### REQUIRED ACTION A:
According to the forum thread below about transcribing with Gemini 2.5 Pro, why might a prompt that gives the range 00:00 to 30:00 leave out part of a 30-minute audio file? Answer in one to three sentences.
### REQUIRED ACTION B:
Answer these questions using the forum thread below about transcribing with Gemini 2.5 Pro.
(i) Which model does the original poster use to identify speaker segments?
(ii) In the first reply, what chunk length and number of chunks are suggested as an alternative approach?
(iii) In the last reply, what length of audio parts is said to give much better results?
### REQUIRED ACTION C:
In the forum thread below about transcribing with Gemini 2.5 Pro, rewrite the paragraph beginning "I am trying to transcribe a longer audio (4h)" as a brief list that keeps its main facts.

How to get consistent Multi-Speaker Transcription output from Gemini 2.5 Pro?

I’m struggling with inconsistent output from Gemini 2.5 Pro when transcribing long multi-speaker audio files.

I am trying to transcribe a longer audio (4h) using Gemini 2.5 Pro. The language is quite specific (non-common). But Gemini works, and Whisper doesn’t. My approach is the following:
(1) Remove non-speech segments using SpeechBrain’s VAD model
(2) Identify speaker segments using pyannote/speaker-diarization-3.1
(3) Merge consecutive speakers to create groups of max 30 mins
(4) Pass the 30 mins audio files to Gemini 2.5 Pro

As the 30 mins audio has multiple speakers, and we have pre-computed timings for each speaker, I need the Gemini’s output to match these timings.
To achieve this, I have tried two things:
(1) Pass the whole 30 mins audio along with the speaker timestamps (a list of start_time=MM:SS and end_time=MM:SS) to the Gemini model and ask it to transcribe each subsegment.
(2) Split the 30 mins audio into individual files for each speaker and ask the model to transcribe each file individually.
In both scenarios I ask the model to respond with a JSON array of transcribed_text which needs to have the same length as the number of speakers.

I am facing the following problems:

  • The model often gives less transcriptions than there are speakers in the audio
  • The model returns an incomplete JSON (starts hallucinating after a while)

What is the best approach to take here?

1 Like

@DEDI
welcome to the community,

Have you tried reducing the temperature in the gemini call?
also in your case, could you specify the number of speakers in the audio in the prompt and ask gemini to give individual transcriptions.

alternative approach is to split the audio into smaller chunks i.e 6-7 sub samples of 5 min chunks (including some overlap) and ask gemini to transcribe it into text and then do a secondary pass on the total text to correct the transcriptions and any final text formatting.(like Json)

I think this might give you better result.

I recently noticed that if the audio is stereo, the length Gemini calculates is slightly longer than the reality (+/- 10%).
So your 30 minutes would be interpreted as being an audio of 33 minutes, therefore cutting a part of it if you indicate 00:00 to 30:00.

Also, by experience, by reducing the length of the audio I was sending, hallucination greatly reduced. I get way better results with parts of 5-10 minutes (and to increase consistency, simply have it checked at the end with text-to-text model). (receiving the previous and the next segment at the time).

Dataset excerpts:
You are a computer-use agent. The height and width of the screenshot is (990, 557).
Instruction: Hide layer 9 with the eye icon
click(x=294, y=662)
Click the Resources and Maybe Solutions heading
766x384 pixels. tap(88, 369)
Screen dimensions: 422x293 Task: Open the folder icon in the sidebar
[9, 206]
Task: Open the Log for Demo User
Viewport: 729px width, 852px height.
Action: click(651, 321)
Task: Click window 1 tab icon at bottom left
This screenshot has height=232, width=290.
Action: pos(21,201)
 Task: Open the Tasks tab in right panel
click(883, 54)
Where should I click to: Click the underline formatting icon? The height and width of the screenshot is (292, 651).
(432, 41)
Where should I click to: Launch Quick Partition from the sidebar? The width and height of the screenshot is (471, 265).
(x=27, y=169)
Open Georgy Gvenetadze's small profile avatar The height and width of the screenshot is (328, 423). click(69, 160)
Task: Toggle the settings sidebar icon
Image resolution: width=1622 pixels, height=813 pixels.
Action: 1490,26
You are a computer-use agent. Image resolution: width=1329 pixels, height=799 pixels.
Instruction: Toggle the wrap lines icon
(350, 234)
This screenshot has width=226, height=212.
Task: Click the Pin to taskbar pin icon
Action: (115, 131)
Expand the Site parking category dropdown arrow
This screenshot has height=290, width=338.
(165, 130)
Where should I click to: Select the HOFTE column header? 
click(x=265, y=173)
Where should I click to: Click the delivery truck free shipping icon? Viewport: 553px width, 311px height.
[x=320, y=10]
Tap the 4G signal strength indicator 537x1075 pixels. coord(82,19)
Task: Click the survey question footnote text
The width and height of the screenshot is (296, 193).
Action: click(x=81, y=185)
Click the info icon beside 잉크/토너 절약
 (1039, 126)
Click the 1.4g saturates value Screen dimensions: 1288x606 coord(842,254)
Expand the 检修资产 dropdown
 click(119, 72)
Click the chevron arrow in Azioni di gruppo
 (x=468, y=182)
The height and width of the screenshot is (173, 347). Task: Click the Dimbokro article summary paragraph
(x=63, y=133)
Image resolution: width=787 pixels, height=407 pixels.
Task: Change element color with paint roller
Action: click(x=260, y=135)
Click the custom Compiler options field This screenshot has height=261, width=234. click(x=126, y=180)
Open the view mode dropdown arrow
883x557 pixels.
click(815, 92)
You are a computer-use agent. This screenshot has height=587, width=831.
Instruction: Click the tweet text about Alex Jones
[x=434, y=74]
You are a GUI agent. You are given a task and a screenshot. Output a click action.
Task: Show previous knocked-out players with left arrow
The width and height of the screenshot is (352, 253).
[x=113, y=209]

### EXPECTED ANSWER A:
When the audio is stereo, Gemini calculates its length as slightly longer than it really is, by about 10 percent. A 30-minute file would therefore be read as about 33 minutes, so a range of 00:00 to 30:00 would cut off part of it.

### EXPECTED ANSWER B:
(i) pyannote/speaker-diarization-3.1
(ii) 6–7 chunks of 5 minutes each, including some overlap
(iii) Parts of 5–10 minutes

### EXPECTED ANSWER C:
- Goal: transcribe a 4-hour audio file in an uncommon language with Gemini 2.5 Pro. Gemini works for this language, but Whisper does not.
- Step 1: remove non-speech segments with SpeechBrain's VAD model.
- Step 2: identify speaker segments with pyannote/speaker-diarization-3.1.
- Step 3: merge consecutive speakers into groups of at most 30 minutes.
- Step 4: pass the 30-minute audio files to Gemini 2.5 Pro.